Your assignment
Filter the records below down to lines containing "computer".

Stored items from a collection
§ §

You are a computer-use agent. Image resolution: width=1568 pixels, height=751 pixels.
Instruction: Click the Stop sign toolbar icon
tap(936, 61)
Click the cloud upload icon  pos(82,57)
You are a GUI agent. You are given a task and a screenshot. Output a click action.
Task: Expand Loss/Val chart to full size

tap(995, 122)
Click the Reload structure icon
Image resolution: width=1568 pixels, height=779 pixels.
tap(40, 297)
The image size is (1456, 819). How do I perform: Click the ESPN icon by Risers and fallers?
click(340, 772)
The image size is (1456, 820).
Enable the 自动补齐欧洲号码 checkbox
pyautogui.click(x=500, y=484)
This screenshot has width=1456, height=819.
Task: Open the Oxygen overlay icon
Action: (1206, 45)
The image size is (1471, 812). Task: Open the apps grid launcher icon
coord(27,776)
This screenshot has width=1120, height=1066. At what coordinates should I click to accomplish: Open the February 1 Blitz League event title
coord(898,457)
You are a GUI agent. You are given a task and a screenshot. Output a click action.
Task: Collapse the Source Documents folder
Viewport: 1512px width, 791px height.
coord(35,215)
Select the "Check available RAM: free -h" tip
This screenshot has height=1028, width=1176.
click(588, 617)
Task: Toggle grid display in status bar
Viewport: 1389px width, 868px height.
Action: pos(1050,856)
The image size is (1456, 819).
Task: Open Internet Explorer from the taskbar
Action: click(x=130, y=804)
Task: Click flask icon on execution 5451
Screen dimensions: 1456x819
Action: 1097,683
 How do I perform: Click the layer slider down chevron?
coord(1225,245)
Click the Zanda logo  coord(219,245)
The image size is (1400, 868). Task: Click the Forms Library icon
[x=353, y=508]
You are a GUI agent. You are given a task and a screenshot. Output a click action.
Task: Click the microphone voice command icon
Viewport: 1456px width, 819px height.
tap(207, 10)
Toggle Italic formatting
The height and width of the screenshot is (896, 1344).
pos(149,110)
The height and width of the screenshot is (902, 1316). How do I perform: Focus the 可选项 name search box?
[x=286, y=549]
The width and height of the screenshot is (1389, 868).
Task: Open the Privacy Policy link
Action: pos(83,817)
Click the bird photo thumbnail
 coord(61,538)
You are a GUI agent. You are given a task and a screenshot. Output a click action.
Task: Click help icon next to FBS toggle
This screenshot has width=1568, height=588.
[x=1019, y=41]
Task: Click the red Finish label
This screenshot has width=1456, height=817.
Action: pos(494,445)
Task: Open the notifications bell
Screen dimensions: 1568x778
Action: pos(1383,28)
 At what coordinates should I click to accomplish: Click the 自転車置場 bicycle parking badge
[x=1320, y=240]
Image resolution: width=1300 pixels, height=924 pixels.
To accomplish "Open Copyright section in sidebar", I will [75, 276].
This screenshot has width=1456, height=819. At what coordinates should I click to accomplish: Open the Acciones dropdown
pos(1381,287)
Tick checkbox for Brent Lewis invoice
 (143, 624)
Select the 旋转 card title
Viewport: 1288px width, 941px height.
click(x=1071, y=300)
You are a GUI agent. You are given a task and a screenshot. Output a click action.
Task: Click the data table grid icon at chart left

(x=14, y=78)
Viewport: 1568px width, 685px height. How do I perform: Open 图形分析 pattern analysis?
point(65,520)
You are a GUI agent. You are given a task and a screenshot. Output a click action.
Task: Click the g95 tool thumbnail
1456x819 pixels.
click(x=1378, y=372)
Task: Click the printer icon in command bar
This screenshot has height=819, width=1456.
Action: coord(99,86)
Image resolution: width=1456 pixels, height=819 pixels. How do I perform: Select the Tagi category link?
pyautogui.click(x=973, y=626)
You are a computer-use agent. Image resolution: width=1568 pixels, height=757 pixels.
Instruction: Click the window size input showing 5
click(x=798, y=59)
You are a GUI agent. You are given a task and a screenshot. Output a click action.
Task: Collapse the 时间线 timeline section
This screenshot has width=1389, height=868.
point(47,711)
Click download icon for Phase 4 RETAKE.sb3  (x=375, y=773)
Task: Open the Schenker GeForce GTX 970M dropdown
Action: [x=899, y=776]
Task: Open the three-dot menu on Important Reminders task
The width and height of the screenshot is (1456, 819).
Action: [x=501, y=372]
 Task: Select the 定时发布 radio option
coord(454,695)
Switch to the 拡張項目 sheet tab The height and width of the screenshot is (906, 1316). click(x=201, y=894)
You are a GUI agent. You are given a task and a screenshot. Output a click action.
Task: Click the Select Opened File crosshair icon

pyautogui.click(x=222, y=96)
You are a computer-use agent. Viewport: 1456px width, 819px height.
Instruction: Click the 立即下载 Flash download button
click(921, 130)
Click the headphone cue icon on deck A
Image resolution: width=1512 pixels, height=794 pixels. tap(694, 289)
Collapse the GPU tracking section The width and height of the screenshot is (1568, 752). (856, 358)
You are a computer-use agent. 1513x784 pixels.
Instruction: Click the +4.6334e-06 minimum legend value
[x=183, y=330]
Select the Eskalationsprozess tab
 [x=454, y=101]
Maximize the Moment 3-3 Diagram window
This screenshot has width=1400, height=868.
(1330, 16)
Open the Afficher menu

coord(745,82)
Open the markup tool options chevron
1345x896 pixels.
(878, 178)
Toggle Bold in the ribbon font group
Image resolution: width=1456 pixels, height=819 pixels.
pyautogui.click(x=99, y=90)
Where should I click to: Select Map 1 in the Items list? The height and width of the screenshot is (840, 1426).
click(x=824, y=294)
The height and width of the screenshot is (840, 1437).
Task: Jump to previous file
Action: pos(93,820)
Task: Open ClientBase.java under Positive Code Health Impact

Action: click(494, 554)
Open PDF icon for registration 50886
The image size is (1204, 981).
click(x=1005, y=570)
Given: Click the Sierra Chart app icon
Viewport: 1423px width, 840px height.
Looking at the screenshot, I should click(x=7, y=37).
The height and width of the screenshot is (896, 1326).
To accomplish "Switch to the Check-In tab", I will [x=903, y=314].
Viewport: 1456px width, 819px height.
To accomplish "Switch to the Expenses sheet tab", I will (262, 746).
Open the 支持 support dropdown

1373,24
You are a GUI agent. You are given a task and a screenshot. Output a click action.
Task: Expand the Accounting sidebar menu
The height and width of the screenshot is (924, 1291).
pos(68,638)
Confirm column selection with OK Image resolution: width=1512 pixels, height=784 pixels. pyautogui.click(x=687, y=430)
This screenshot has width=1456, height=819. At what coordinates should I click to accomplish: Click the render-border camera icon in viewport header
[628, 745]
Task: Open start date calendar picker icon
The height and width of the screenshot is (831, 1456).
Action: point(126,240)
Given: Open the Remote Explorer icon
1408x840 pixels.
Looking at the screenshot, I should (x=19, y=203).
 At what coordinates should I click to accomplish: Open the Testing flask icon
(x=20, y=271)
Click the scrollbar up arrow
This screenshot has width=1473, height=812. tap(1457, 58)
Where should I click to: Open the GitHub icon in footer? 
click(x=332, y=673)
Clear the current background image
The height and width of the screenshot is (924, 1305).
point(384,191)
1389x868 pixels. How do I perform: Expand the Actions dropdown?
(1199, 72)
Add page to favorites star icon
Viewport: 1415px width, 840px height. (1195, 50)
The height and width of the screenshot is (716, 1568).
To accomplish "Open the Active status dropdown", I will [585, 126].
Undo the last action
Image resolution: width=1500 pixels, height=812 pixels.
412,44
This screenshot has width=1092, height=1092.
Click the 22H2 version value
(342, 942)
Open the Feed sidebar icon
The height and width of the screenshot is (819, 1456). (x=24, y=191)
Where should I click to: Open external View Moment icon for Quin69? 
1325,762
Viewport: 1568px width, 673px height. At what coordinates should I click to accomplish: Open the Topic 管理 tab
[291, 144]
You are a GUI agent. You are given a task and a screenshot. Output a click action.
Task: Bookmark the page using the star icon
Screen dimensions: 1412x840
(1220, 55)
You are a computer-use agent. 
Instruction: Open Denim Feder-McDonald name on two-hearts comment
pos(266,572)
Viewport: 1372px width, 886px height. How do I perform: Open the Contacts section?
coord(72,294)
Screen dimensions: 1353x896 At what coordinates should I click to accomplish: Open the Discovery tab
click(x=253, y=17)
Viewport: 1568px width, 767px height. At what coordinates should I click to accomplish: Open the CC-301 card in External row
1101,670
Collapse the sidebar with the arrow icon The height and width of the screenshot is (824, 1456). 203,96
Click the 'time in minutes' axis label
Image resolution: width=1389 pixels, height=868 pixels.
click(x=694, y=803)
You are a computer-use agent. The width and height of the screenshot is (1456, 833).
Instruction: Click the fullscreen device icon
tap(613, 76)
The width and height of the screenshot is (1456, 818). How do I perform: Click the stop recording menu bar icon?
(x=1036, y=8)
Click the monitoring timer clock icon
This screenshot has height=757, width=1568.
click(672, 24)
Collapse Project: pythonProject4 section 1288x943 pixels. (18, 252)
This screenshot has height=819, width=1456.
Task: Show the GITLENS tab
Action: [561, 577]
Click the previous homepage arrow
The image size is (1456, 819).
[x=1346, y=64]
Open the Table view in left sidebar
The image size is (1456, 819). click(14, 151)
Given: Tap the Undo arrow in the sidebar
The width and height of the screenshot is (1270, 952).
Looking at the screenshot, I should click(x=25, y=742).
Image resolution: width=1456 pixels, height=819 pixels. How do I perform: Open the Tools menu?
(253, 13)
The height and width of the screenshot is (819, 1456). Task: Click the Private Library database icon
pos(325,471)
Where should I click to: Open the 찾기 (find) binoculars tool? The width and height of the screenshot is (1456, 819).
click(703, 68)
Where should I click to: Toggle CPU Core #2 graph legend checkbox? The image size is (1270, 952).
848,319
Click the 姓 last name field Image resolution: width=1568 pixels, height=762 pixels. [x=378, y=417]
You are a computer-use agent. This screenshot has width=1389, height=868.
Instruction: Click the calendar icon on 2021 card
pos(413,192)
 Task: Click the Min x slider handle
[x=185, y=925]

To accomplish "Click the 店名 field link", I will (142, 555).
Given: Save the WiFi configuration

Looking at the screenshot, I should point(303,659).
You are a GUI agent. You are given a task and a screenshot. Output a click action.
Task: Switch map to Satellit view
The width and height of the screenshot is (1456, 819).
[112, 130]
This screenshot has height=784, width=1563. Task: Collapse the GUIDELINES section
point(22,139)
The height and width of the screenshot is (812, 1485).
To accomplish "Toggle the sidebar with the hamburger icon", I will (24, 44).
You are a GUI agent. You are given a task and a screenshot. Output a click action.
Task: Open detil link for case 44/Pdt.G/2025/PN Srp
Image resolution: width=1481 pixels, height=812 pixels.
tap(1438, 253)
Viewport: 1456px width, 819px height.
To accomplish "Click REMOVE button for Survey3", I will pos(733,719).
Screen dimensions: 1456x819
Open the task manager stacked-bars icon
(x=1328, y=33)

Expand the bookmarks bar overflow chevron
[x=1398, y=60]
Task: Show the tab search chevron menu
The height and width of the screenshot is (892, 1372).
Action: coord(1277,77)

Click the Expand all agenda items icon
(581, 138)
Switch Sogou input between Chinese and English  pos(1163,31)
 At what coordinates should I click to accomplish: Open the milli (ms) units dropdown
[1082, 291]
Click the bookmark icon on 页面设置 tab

§ §

Answer space
You are a computer-use agent. Image resolution: width=1568 pixels, height=751 pixels.
You are a computer-use agent. Image resolution: width=1568 pixels, height=757 pixels.
You are a computer-use agent. Viewport: 1456px width, 819px height.
You are a computer-use agent. 1513x784 pixels.
You are a computer-use agent. 
You are a computer-use agent. The width and height of the screenshot is (1456, 833).
You are a computer-use agent. This screenshot has width=1389, height=868.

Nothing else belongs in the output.